YOUR OCT. 5 editorial ‘‘Ticket reselling: Scratching the scalp,’’ on the proposed bill to repeal the state’s ticketing law, made one key point with which I completely agree: ‘‘Let the marketplace settle this debate.’’ Unfortunately, restrictive paperless ticketing would prevent the marketplace from working.
Right now, Massachusetts consumers who cannot use tickets can share them with friends, relatives, co-workers, or employees, or sell them. But companies such as Ticketmaster and teams and venues around the country have begun to adopt paperless ticketing technology that could severely infringe on this flexibility; in fact, it would fundamentally tip the market against consumers.

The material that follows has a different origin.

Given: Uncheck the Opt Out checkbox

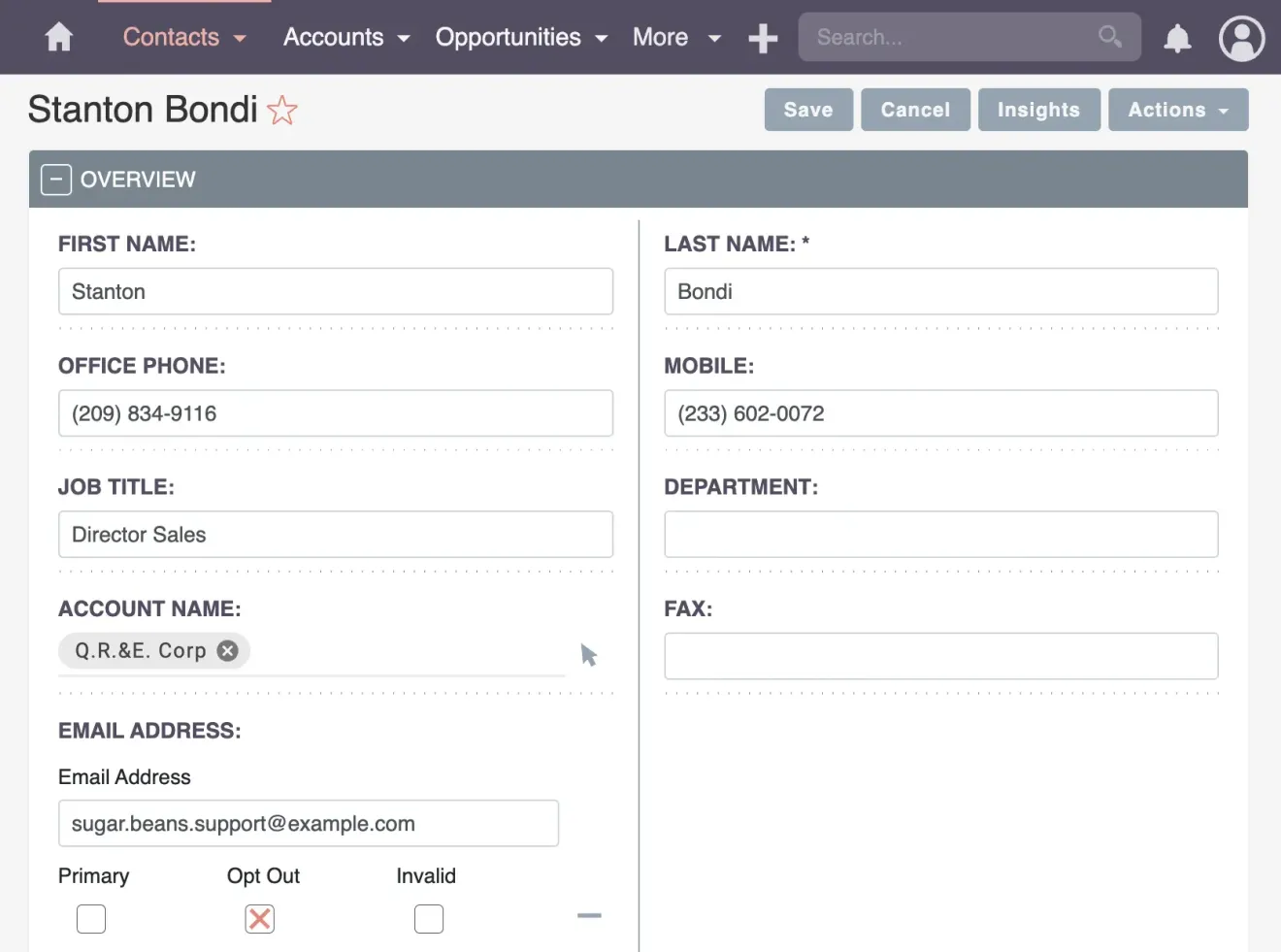Looking at the screenshot, I should (259, 919).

Restrictive paperless tickets are tied to a purchaser’s credit card and photo ID, so they cannot be easily shared or resold. If ticket issuers allow consumers to resell paperless tickets, they often limit them to resale websites controlled by the ticket issuers themselves.
Paperless ticketing would not eliminate ticket resale. It would simply allow Ticketmaster and others to extend their monopoly to the one part of the event industry they don’t already dominate. The bill to repeal the antiscalping law in Massachusetts should ensure that consumers who buy paperless tickets can do so without limitations.
National Consumers League Washington
The writer is a member of the board of the Fan Freedom Project.